Editor’s Note:
This article contains only a very small sample of the World War II cartoons of Dr. Seuss that EAA editorial board member Richard Minear has assembled in his latest book, Dr. Seuss Goes to War (New Press, 1999, ISBN 1-56584-565-X). Watch for a review of this already much-discussed work in a future issue.
Dr. Seuss drew Hitler and many other Germans, visually distinct from Hitler; by contrast he draws only one “Japan.”

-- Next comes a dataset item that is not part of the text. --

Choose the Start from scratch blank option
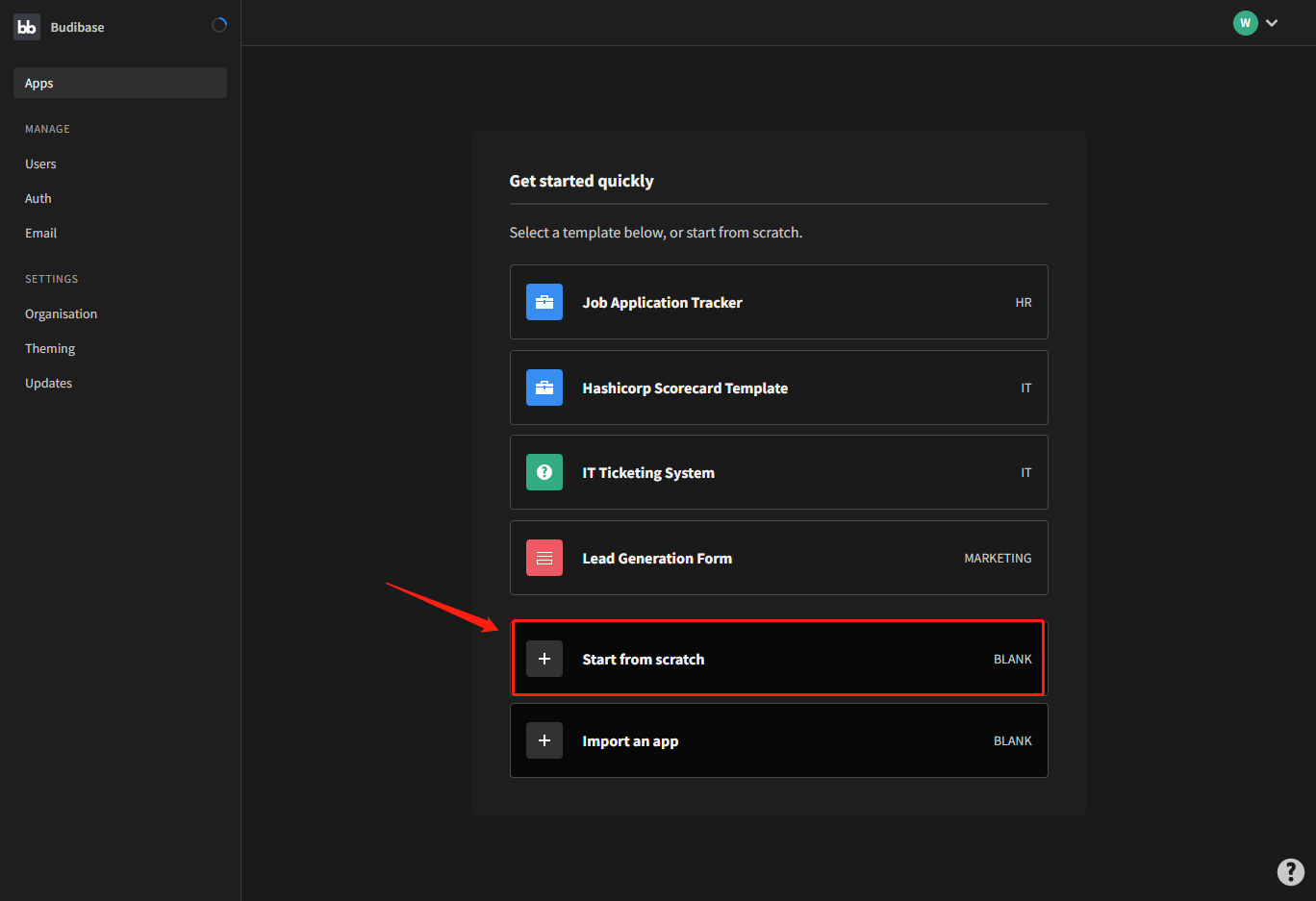The width and height of the screenshot is (1316, 901). tap(778, 659)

Between January 30, 1941 and January 5, 1943, Dr. Seuss (Theodor Seuss Geisel, 1904–1991) drew over 400 editorial cartoons for the New York newspaper PM. They covered the waterfront of issues of the day. PM and Dr. Seuss favored American intervention in the war in Europe, fought the domestic opponents of intervention (notably Charles A. Lindbergh), battled antiSemitism and anti-black racism, and attacked Congressional attempts to roll back the New Deal. Once the Japanese attack on Pearl Harbor pulled the U.S. formally into the war, PM and Dr. Seuss sought to mobilize the nation to fight the war. Four hundred cartoons in less than two calendar years—it was a truly massive output, and it has been virtually forgotten since 1943. Even devoted fans of Dr. Seuss know little about the cartoons, and only a few of the cartoons have ever been reprinted.
Dr. Seuss drew several dozen cartoons dealing with Japan (some thirty of these are included in Dr. Seuss Goes to War). They appeared from June 1941 to December 1942 and covered a range of issues. Here are three from December 1941, Dr. Seuss’s first three postPearl Harbor cartoons that deal with Japan. His first post-Pearl Harbor cartoon dealt not with Japan but with the domestic “isolationists” whom Dr. Seuss had been battling for months. But on December 9 Dr. Seuss drew “The End of the Nap.” The eagle is one of two Seussian icons for the United States (the other is a human Uncle Sam). Note the single face on five Japanese bodies: coke-bottle eyeglasses, slant eyes, piggish nose, short bushy mustache (in the earliest Japan cartoons, the mustaches are long and thin—almost Gilbert-and-Sullivan-ish), toothy smile. The face is not Prime Minister Tojo’s or the Emperor’s or Foreign Minister Togo’s; it is stereotype pure and simple.
Dr. Seuss drew Hitler and many other Germans, visually distinct from Hitler; by contrast he draws only one “Japan.” Note the activities of the Japanese: are they life-threatening, or merely Laurel-and-Hardy harassment? Earlier and later cartoons (December 1, 1941 and May 12, 1942) suggest the latter. If so, is it because Dr. Seuss wishes to counteract American fears, or because Dr. Seuss really did take Japan lightly? Note the assumption of American innocence—this despite the fact that in November Dr. Seuss had drawn two cartoons focusing on the U.S. embargo then in force (November 11 and 28).
The next day, December 10, 1941, Dr. Seuss depicted Japanese as alley cats in “Jap alley.” If cats can be stereotyped and “Oriental,” then surely these cats are. Note how many there are. Note the smiles. Note the one cat making an impossible leap from out of the crowd to descend on the American eagle from behind—sneak attack? Note, of course, the casual use of the term “Jap.”
Two days later, on December 12, Dr. Seuss imagined a new Mt. Rushmore (the real Rushmore had been completed less than a year), with Hitler and Dr. Seuss’s “Japan” as “liberators of America,” the historical personage and the free-floating stereotype side by side. Sometimes Dr. Seuss labeled the John Q. Public characters—here, the man immediately in front of Dr. Seuss’s “Japan”—“You” or “You + Me,” in a direct appeal to the reader. But even without such a label, the reader identifies with this individual.
. . .we need to see Dr. Seuss’s cartoons in the context of World War II caricatures: U.S., Japanese, British, and Russian.
These are three of the several dozen editorial cartoons Dr. Seuss drew dealing with Japan. Those several dozen are, in turn, only a fraction of all the editorial cartoons Dr. Seuss drew in 1941 and 1942. We need to see these three in the context of those other cartoons, which include eloquent attacks on anti-Semitism and on antiblack racism, and an eloquent call for an end to American racism. We need to consider as well Dr. Seuss’s later engagement with Japan: in film (with the Why We Fight series of director Capra and later, on his own, with Design for Death) and in print (Horton Hears a Who).
Moreover, we need to see Dr. Seuss’s cartoons in the context of World War II caricatures: U.S., Japanese, British, and Russian. Offensive as they are today, they are of a piece with—indeed, arguably less offensive than—many other U.S. and British cartoons of the day. As John Dower has shown in War Without Mercy, Japanese editorial cartoons invite criticism, too. Still, it is striking that so progressive a newspaper as PM and so anti-racist a cartoonist as Dr. Seuss could have been so oblivious to their own racism against Japan.